Amazon is being accused of one of the oldest retail tricks in the book: artificially raising the price of goods for a short period so that it can advertise huge discounts in its ‘sales’.
The accusation comes from a curious source: the inventor of “non-toxic, odourless foot and bag deodorisers”. He claims Amazon agreed to sell his products for $9.99 before unilaterally raising the price to $15.42 ahead of its recent Prime Day sale. Lo and behold, come Prime Day, the deodorisers were back on ‘sale’ at $9.99. It stinks worse than my trainers after a park run.
So how do you check if Amazon’s sale prices really are a genuine discount? You need a camel. Three of them.
How to check Amazon price history
You can check the price history of almost anything on Amazon using the brilliantly titled CamelCamelCamel. Either enter the product’s name or the Amazon web address (URL) of the product you’re interested in, and it will show you the price history of that item, spanning back years if it’s got the data.
Take, for example, this Epson WorkForce WF-3620DWF printer:
We can see from the graph that the printer’s been on sale for as little as £79.98 last year – almost £100 cheaper than its starting price. But look at the spike in June this, just before Prime Day in July. Did Amazon bump up the price to £130 to make it look cheaper in the sale? That noise you can hear is our lawyers on the phone, so we’re going to leave you to arrive at your own conclusions…
If you’re interested in an expensive tech product on Amazon, CamelCamelCamel has a couple of brilliant features that can help you to perfectly time the purchase. On the website, you can enter your email address or Twitter handle, and you will be sent an alert if the product reaches your ‘desired price’.

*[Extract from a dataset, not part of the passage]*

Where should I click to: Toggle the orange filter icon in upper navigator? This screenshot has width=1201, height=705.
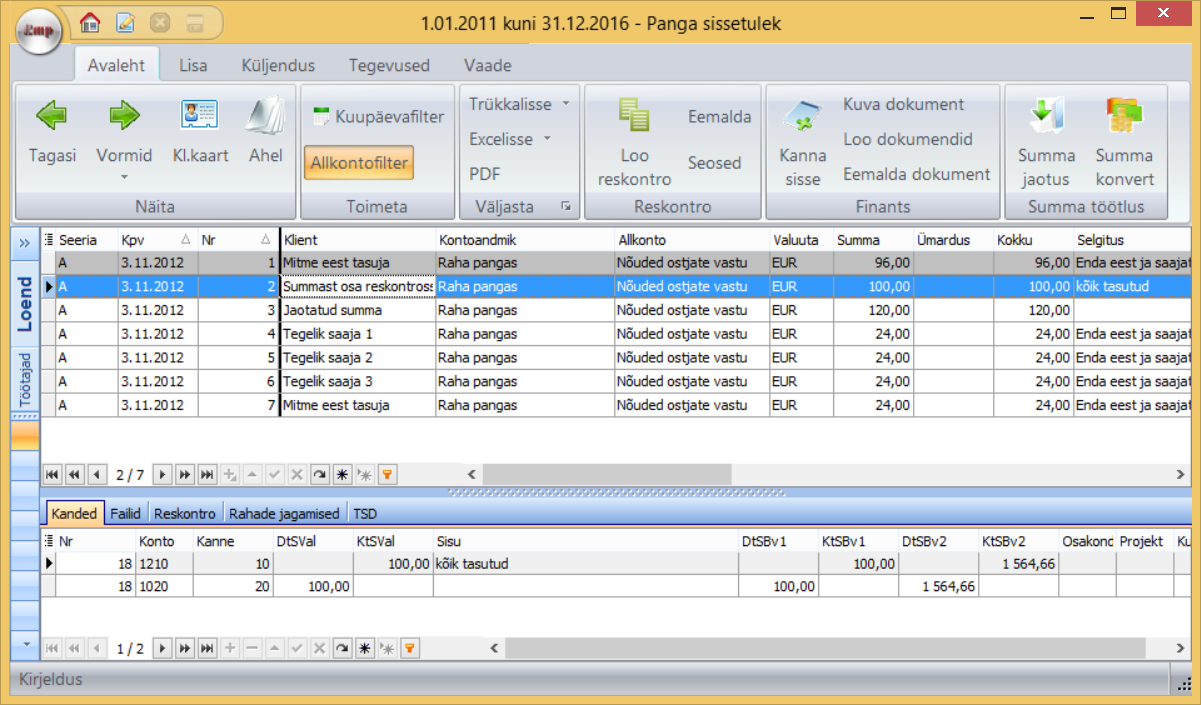(388, 474)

The site also has a browser extension for Chrome and Firefox called the Camelizer.
If you’re shopping on Amazon, click on the little camel icon in the top right of your browser and you’ll get a small pop-up window showing the item’s price history, allowing you to see if it’s a good time to buy. Prices can fluctuate several times a week, so if you’re in no great rush to get the product, it can pay to wait.